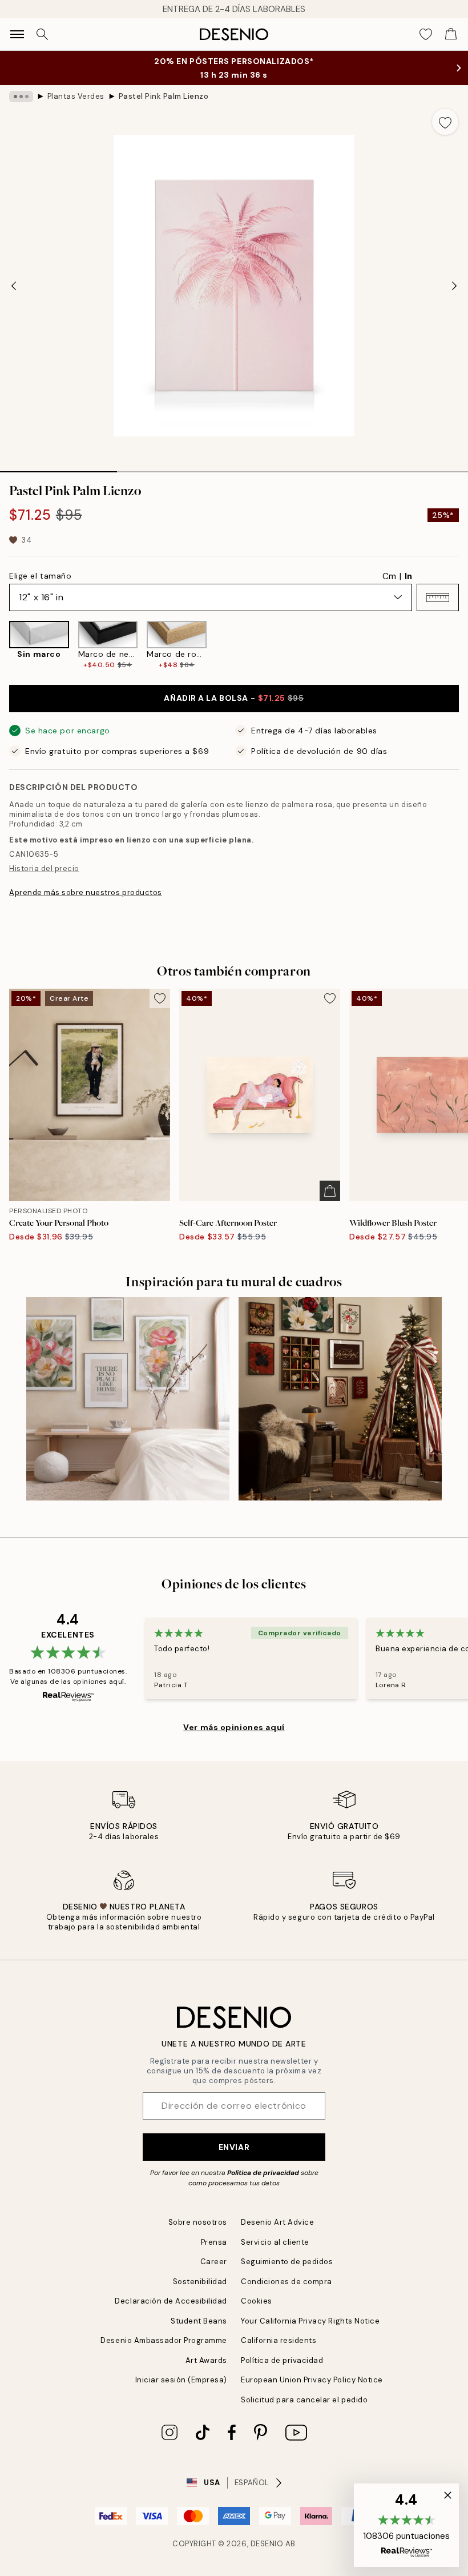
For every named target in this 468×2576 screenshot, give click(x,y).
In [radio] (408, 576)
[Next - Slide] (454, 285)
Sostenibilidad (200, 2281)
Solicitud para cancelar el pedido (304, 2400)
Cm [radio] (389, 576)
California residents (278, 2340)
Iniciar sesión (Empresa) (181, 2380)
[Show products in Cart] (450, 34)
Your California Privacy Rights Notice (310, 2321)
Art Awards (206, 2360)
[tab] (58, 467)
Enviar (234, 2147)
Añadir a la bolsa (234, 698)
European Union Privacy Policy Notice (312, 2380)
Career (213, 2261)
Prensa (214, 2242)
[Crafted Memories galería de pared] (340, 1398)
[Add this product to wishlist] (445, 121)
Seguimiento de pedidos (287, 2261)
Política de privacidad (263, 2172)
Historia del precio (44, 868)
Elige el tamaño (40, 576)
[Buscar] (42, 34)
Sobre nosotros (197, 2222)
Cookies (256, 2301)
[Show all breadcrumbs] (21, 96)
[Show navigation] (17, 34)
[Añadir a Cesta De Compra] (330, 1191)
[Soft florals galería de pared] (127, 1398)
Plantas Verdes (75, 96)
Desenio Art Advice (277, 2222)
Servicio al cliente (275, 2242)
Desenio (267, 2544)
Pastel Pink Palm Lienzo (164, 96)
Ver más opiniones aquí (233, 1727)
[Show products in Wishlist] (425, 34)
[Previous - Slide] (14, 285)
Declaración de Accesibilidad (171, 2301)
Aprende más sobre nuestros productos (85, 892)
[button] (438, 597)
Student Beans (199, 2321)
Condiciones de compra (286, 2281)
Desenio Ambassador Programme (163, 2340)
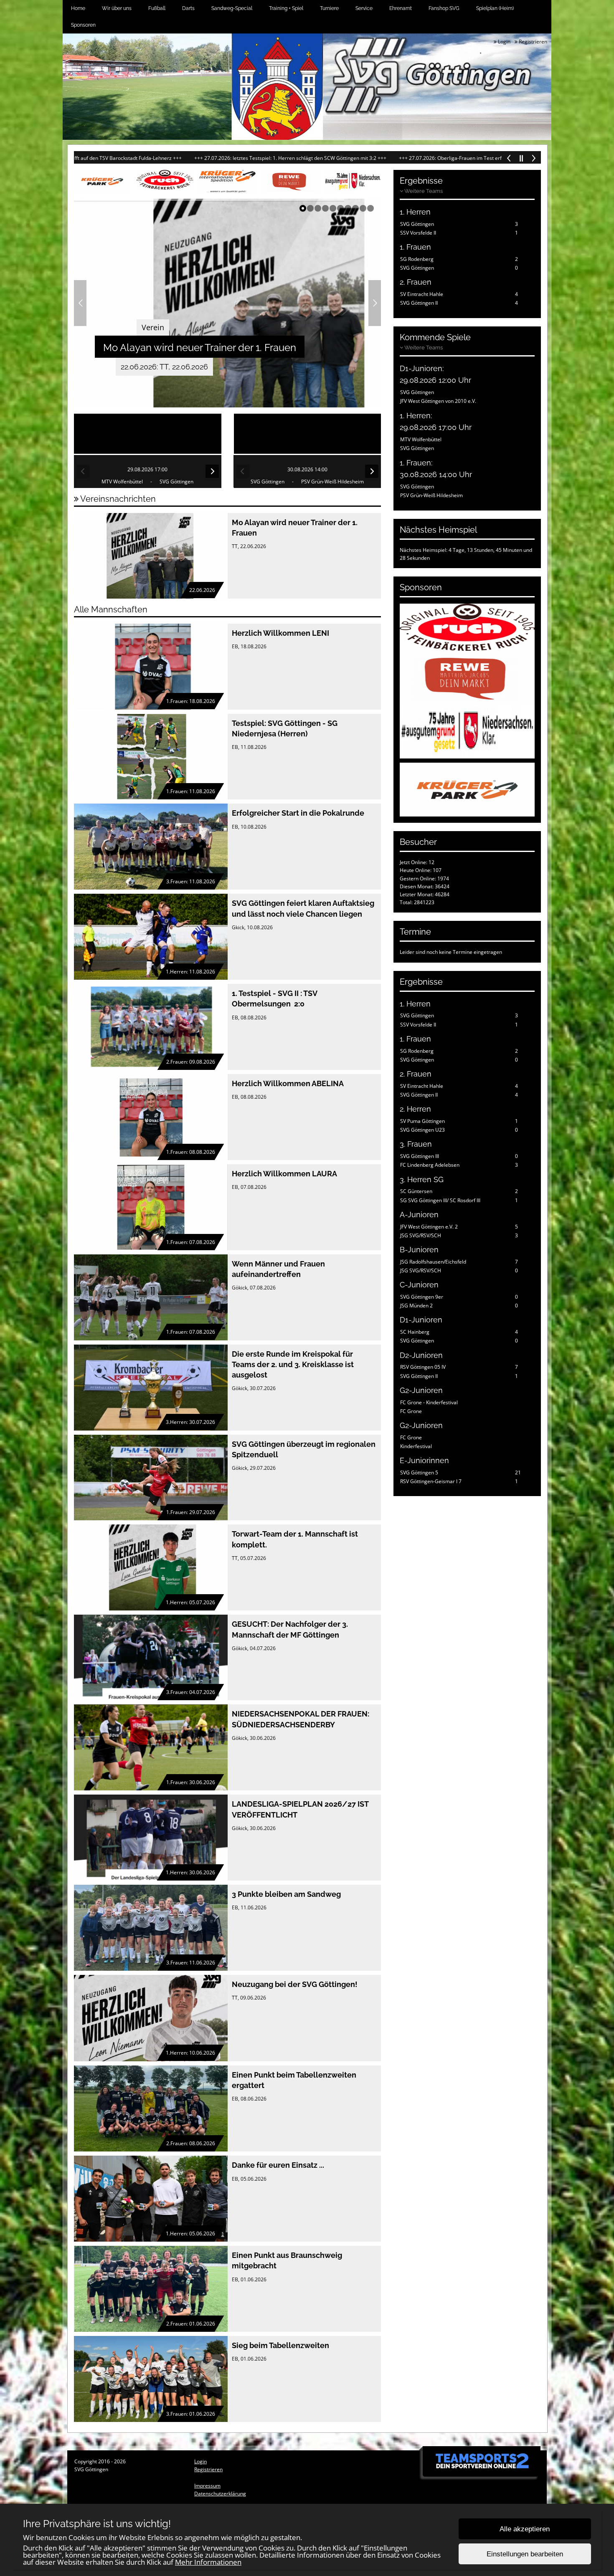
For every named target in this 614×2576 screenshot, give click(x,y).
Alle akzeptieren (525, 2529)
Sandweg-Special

=-=-=

### INSTRUCTIONS TO FOLLOW:
An exact, word-for-word version of the material is required, free of pictures.

### OUTPUT FOR THIS EXERCISE:
For every named target in this 468×2576 screenshot, give click(x,y).
In [radio] (408, 576)
[Next - Slide] (454, 285)
Sostenibilidad (200, 2281)
Solicitud para cancelar el pedido (304, 2400)
Cm [radio] (389, 576)
California residents (278, 2340)
Iniciar sesión (Empresa) (181, 2380)
[Show products in Cart] (450, 34)
Your California Privacy Rights Notice (310, 2321)
Art Awards (206, 2360)
[tab] (58, 467)
Enviar (234, 2147)
Añadir a la bolsa (234, 698)
European Union Privacy Policy Notice (312, 2380)
Career (213, 2261)
Prensa (214, 2242)
[Crafted Memories galería de pared] (340, 1398)
[Add this product to wishlist] (445, 121)
Seguimiento de pedidos (287, 2261)
Política de privacidad (263, 2172)
Historia del precio (44, 868)
Elige el tamaño (40, 576)
[Buscar] (42, 34)
Sobre nosotros (197, 2222)
Cookies (256, 2301)
[Show all breadcrumbs] (21, 96)
[Show navigation] (17, 34)
[Añadir a Cesta De Compra] (330, 1191)
[Soft florals galería de pared] (127, 1398)
Plantas Verdes (75, 96)
Desenio Art Advice (277, 2222)
Servicio al cliente (275, 2242)
Desenio (267, 2544)
Pastel Pink Palm Lienzo (164, 96)
Ver más opiniones aquí (233, 1727)
[Show products in Wishlist] (425, 34)
[Previous - Slide] (14, 285)
Declaración de Accesibilidad (171, 2301)
Aprende más sobre nuestros productos (85, 892)
[button] (438, 597)
Student Beans (199, 2321)
Condiciones de compra (286, 2281)
Desenio Ambassador Programme (163, 2340)
For every named target in this 614×2576 screenshot, give click(x,y).
Alle akzeptieren (525, 2529)
Sandweg-Special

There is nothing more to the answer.